22. With some reluctance, I have concluded that the appropriate course is to order that the costs of this application be costs in the cause. I have considered the whole of the conduct of the parties in this litigation, as disclosed by the evidence on the application from both parties. I have not referred above to the conduct of the defendant but I have not ignored it. For reasons I set out in my reasons on 14 December last, I consider that the defendant in this case has indeed been less than diligent, with due respect to it, in the preparation of its defence of the plaintiff’s actions. I shall not repeat what I said in my reasons on 14 December last about that, but it seems to me that in a context where the defendant has failed to take at least some steps reasonably open to it, that is a matter which should be placed in the balance against what is said to be the plaintiff’s default in failing to commence action in time in this case.

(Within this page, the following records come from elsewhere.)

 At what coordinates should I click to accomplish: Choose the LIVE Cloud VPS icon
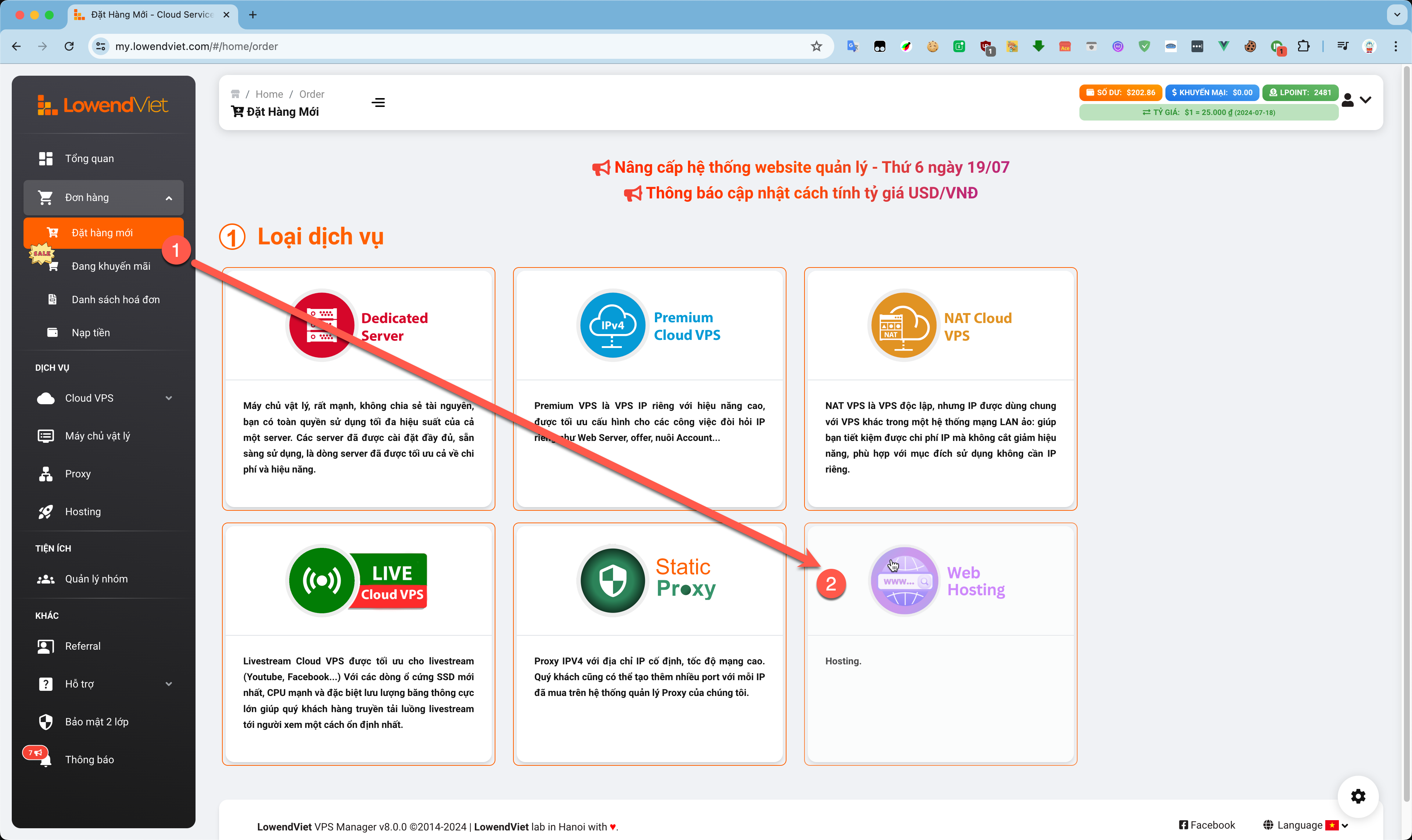(x=322, y=580)
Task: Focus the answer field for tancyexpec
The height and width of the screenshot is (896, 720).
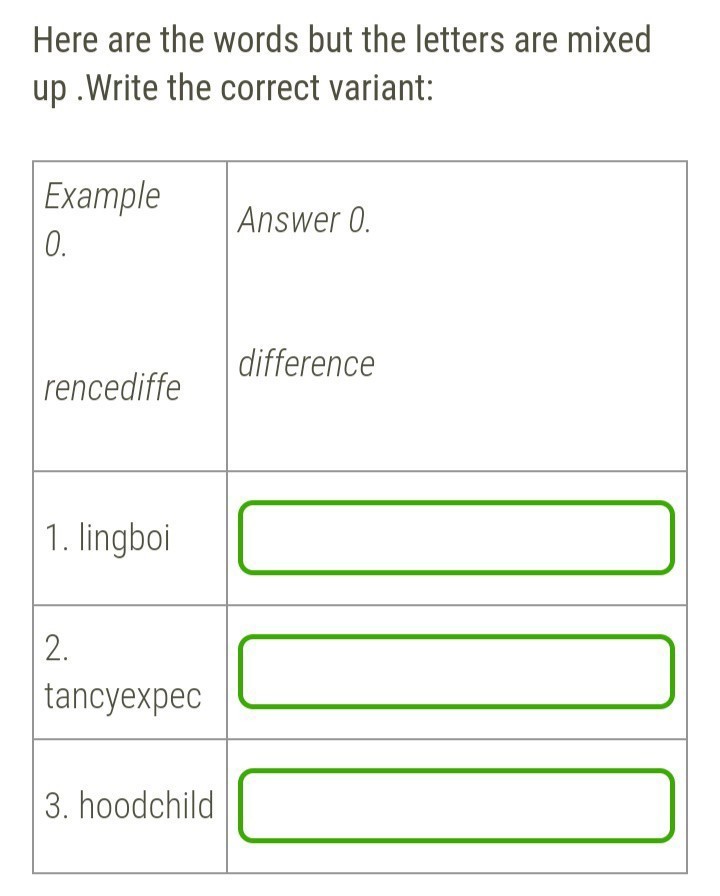Action: pyautogui.click(x=456, y=671)
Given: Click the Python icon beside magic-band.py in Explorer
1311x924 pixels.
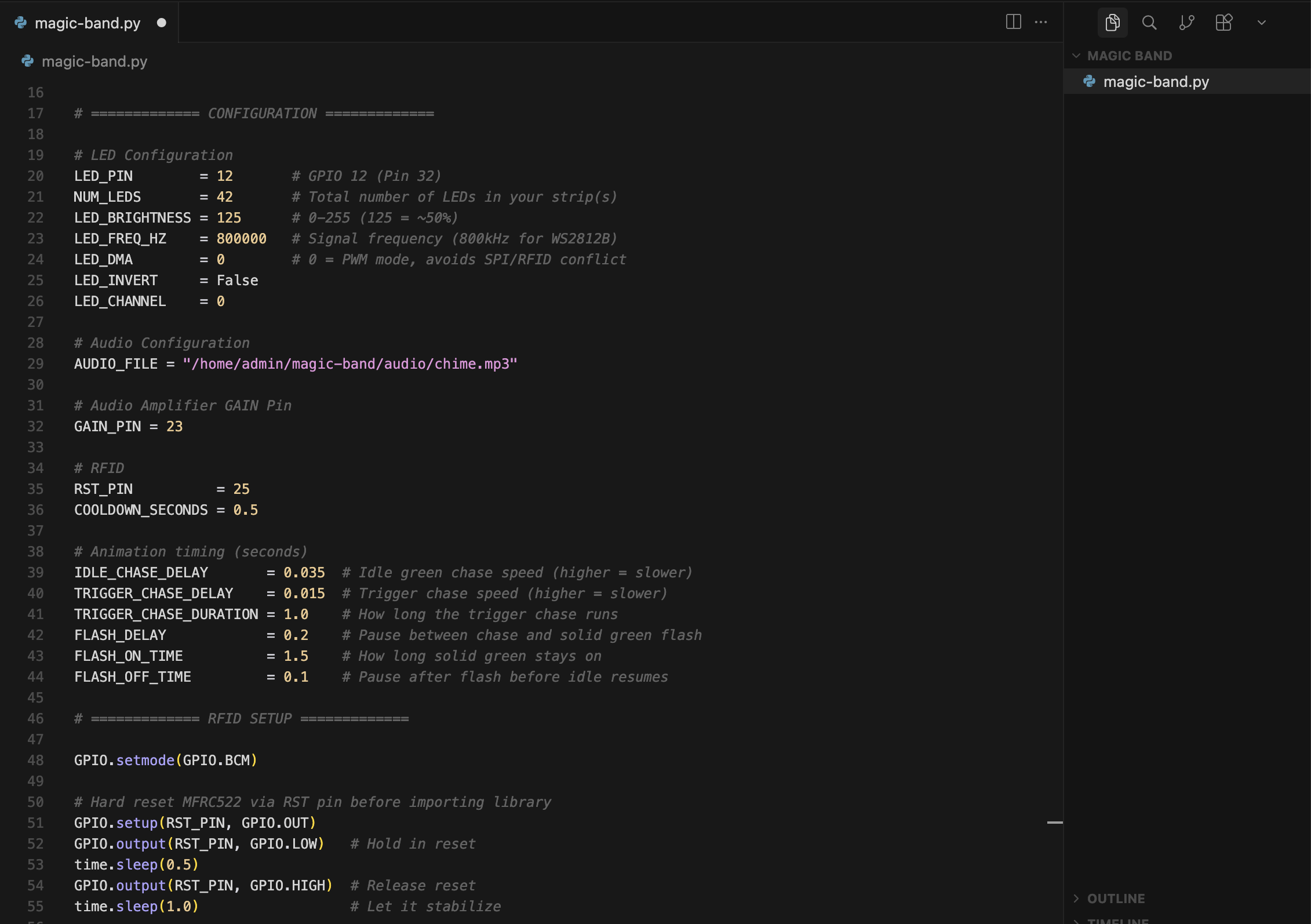Looking at the screenshot, I should (1090, 81).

As I have said, in any event and leaving aside the defendant’s conduct, I have concluded that within s 39 of the Queensland legislation the plaintiff showed reasonable diligence in the circumstances in commencing the action within subpara (a) thereof and so did her solicitors, although in the latter case my conclusion, as I have said, is reached with some reluctance.
23. For the reasons I have given I order that the costs of this application be costs in the cause.
Mr O’Keefe instructed by Slater & Gordon appeared for the plaintiff.
Ms Cheeseman instructed by Blake Dawson & Waldron appeared for the defendant.